Ghanian Navy Conducts Illegal Fishing Inspection (Image Via U.S. Navy)
(TheGuardian) Facial recognition software is most commonly known as a tool to help police identify a suspected criminal by using machine learning algorithms to analyze his or her face against a database of thousands or millions of other faces. The larger the database, with a greater variety of facial features, the smarter and more successful the software becomes – effectively learning from its mistakes to improve its accuracy.
Now, this type of artificial intelligence is starting to be used in fighting a specific but pervasive type of crime – illegal fishing. Rather than picking out faces, the software tracks the movement of fishing boats to root out illegal behavior. And soon, using a twist on facial recognition, it may be able to recognize when a boat’s haul includes endangered and protected fish.
The latest effort to use artificial intelligence to fight illegal fishing is coming from Virginia-based The Nature Conservancy (TNC), which launched a contest on Kaggle – a crowdsourcing site based in San Francisco that uses competitions to advance data science –earlier this week.

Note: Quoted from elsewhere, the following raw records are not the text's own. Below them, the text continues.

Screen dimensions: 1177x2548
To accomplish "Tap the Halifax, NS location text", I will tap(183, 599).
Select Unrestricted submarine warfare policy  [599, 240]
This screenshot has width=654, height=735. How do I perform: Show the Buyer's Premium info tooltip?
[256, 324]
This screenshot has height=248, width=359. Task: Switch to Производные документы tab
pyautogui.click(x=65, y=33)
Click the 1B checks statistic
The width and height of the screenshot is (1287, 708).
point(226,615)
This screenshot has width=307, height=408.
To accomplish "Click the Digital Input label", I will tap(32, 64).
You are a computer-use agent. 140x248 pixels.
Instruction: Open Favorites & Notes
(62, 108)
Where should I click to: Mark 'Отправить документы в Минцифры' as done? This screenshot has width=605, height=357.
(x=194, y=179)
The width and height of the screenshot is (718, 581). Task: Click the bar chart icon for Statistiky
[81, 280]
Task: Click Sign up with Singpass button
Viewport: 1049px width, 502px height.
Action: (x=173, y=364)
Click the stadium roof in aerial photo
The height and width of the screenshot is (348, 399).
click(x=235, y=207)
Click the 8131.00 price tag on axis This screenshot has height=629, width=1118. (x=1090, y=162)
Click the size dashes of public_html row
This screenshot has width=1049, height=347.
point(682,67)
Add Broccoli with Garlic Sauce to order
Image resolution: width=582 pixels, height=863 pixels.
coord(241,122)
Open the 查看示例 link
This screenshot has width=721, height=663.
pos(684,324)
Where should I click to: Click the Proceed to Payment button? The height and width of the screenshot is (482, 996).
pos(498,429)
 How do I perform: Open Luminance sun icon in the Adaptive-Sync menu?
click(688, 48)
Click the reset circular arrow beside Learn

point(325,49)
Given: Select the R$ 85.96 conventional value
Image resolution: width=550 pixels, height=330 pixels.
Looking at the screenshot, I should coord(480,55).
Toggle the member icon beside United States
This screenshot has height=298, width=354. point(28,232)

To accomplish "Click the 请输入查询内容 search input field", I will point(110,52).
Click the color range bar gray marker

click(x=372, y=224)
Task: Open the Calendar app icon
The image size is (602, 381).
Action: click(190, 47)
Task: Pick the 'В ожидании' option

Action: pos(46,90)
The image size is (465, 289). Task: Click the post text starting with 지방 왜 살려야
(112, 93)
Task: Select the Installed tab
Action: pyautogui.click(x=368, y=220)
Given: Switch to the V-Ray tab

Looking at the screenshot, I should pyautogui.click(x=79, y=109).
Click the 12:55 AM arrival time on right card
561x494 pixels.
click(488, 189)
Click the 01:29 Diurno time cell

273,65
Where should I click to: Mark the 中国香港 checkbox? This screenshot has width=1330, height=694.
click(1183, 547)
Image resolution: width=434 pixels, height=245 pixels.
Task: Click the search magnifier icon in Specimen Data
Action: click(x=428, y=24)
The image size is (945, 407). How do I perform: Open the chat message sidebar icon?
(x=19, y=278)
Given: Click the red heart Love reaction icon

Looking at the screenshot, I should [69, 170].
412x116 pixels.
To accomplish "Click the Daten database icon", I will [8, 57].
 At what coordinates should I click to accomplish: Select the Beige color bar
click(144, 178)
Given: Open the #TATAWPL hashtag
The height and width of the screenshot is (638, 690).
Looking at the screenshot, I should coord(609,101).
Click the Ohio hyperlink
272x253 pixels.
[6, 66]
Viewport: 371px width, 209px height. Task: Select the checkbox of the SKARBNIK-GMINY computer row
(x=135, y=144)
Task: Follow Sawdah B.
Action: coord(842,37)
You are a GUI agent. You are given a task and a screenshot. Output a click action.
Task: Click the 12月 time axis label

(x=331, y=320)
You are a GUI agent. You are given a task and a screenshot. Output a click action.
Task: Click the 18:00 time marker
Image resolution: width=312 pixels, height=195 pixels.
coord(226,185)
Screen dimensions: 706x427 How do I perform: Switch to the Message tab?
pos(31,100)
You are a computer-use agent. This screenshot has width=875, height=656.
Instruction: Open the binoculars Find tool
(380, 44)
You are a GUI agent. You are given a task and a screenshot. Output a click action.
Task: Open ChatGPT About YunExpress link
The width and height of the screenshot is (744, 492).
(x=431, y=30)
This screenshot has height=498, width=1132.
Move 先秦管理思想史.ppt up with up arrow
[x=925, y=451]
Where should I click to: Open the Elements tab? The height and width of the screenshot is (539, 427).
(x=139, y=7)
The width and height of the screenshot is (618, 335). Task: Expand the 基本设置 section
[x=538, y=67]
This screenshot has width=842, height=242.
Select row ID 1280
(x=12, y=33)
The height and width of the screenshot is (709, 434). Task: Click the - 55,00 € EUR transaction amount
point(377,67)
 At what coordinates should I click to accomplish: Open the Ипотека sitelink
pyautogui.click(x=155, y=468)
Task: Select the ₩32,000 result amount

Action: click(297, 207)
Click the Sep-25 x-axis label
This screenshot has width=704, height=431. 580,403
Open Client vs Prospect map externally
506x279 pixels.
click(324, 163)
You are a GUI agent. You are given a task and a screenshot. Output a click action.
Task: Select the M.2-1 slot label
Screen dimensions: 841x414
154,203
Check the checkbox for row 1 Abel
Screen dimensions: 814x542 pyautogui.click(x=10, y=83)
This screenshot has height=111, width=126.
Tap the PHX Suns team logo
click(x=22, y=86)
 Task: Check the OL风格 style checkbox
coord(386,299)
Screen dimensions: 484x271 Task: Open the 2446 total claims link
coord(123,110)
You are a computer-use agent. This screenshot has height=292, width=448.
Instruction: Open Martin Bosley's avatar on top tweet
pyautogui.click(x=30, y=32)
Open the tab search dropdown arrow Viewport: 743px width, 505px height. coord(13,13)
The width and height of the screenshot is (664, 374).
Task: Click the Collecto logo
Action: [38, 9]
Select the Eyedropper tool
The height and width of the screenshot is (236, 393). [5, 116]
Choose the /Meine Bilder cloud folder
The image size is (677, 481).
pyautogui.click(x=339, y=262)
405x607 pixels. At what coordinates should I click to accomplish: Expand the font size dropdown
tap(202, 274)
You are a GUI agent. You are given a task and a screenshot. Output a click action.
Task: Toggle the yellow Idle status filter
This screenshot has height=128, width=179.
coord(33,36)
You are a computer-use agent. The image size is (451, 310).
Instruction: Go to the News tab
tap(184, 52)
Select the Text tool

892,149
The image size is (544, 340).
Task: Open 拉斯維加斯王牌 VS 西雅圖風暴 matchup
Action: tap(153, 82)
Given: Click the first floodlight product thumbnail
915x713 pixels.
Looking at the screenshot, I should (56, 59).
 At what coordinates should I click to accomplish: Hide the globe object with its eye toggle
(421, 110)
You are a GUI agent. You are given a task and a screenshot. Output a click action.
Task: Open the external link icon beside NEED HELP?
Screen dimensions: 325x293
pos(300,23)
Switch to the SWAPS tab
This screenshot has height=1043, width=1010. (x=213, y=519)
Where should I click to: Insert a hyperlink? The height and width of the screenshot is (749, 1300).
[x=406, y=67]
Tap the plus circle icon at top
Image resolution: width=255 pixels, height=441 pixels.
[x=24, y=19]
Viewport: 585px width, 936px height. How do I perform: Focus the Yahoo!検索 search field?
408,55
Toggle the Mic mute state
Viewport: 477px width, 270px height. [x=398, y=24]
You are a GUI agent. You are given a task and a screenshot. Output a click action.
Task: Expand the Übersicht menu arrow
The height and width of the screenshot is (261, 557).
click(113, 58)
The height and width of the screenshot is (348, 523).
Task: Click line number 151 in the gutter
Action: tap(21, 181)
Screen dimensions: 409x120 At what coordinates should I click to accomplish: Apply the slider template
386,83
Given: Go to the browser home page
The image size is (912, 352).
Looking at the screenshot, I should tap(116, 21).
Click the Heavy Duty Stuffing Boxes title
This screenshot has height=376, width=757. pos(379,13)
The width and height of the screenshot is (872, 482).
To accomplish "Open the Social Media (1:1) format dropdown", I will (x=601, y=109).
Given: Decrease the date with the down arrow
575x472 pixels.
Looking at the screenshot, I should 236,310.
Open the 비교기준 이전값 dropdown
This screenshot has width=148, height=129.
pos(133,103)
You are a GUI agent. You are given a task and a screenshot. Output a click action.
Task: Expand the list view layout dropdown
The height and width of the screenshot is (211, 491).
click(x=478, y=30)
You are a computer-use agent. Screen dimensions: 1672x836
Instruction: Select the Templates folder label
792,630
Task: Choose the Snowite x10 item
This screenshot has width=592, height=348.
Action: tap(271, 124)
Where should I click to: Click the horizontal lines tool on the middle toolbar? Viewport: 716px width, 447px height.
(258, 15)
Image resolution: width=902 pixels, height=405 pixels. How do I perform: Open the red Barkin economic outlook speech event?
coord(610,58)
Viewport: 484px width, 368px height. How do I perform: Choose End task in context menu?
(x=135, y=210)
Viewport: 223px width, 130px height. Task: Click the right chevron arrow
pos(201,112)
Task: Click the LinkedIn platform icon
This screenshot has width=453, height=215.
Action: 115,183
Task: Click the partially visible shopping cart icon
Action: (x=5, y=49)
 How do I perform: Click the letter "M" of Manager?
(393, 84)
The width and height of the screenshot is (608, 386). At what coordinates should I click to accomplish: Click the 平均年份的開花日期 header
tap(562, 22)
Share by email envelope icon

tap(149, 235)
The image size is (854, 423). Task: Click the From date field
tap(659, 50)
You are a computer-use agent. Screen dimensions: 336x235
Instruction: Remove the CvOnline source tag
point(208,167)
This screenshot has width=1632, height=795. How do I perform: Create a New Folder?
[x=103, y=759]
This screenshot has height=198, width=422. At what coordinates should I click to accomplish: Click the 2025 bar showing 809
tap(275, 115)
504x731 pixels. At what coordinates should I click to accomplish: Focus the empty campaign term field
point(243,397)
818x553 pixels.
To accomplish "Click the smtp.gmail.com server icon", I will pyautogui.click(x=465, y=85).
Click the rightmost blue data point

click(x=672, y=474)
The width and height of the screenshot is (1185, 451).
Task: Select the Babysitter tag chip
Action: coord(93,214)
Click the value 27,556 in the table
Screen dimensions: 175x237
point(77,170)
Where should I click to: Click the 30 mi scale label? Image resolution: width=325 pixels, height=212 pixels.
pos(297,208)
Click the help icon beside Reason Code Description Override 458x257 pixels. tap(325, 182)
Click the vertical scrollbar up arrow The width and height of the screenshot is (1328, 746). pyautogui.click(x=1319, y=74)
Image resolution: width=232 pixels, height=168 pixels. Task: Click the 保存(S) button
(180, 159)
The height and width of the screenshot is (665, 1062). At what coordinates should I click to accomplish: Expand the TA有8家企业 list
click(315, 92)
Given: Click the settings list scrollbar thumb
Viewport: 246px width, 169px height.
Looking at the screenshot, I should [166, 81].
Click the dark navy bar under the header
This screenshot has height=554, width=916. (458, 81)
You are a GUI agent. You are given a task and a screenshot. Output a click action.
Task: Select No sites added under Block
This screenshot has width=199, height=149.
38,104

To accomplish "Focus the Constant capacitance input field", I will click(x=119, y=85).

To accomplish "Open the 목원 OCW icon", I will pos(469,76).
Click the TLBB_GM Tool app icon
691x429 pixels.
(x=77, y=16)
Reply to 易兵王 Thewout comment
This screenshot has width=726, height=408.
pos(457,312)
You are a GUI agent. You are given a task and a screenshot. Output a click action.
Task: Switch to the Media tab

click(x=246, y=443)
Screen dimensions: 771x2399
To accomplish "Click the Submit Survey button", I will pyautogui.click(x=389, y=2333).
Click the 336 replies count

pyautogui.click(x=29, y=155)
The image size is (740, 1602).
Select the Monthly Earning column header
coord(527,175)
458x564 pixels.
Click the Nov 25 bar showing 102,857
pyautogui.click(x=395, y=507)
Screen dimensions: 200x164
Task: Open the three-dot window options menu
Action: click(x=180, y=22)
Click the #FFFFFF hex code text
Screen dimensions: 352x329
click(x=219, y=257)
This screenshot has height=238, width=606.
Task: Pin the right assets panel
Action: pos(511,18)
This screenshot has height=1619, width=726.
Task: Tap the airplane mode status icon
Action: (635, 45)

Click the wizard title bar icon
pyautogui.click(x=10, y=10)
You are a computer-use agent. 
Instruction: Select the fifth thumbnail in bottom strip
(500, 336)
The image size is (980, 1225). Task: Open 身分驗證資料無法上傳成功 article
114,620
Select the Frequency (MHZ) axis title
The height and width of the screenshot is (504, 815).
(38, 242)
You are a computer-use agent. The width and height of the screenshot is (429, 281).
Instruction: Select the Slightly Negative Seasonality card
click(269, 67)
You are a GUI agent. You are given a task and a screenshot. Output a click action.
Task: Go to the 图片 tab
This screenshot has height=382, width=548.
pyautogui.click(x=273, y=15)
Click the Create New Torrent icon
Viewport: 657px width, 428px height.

TNC hopes the winning team will write software to identify specific species of fish.
The program will run on cameras which are installed on fishing boats and used for documenting the catch. The software will put a marker at each point in the video when a protected fish is hauled in. Inspectors, who currently spend up to six hours manually reviewing a single 10-hour fishing day, will then be able to go directly to those moments and check a fishing crew’s subsequent actions to determine whether they handled the bycatch legally – by making best efforts to return it to the sea unharmed.
TNC expects this approach could cut review time by up to 40% and increase the monitoring on a boat.
The winning team of the contest will earn a prize of $150,000. Then, as part of its campaign to reduce bycatch and illegal fishing in the region, TNC will work with the governments of Palau, Federated States of Micronesia, Solomon Islands and Marshall Islands to install the software, for free, on the electronic monitors of selected fishing boats.
If the software proves effective in reducing the labor costs and improving the accuracy of identifying protected species, then it could become a standard feature in electronic monitors. TNC will own the intellectual property of the winning software and make it free to the equipment makers, which include Satlink and Archipelago. The software could become even more widely used if large retailers such as Walmart begin to require electronic monitors on their vendor’s fleets.
But it is still early days for policing the fishing industry. For Melissa Garren, chief scientific officer of PDS, that means the market potential is huge. “We should be treating the oceans more like we treat airspace,” she says. “If we had this lack of visibility in the skies, it would be nuts.”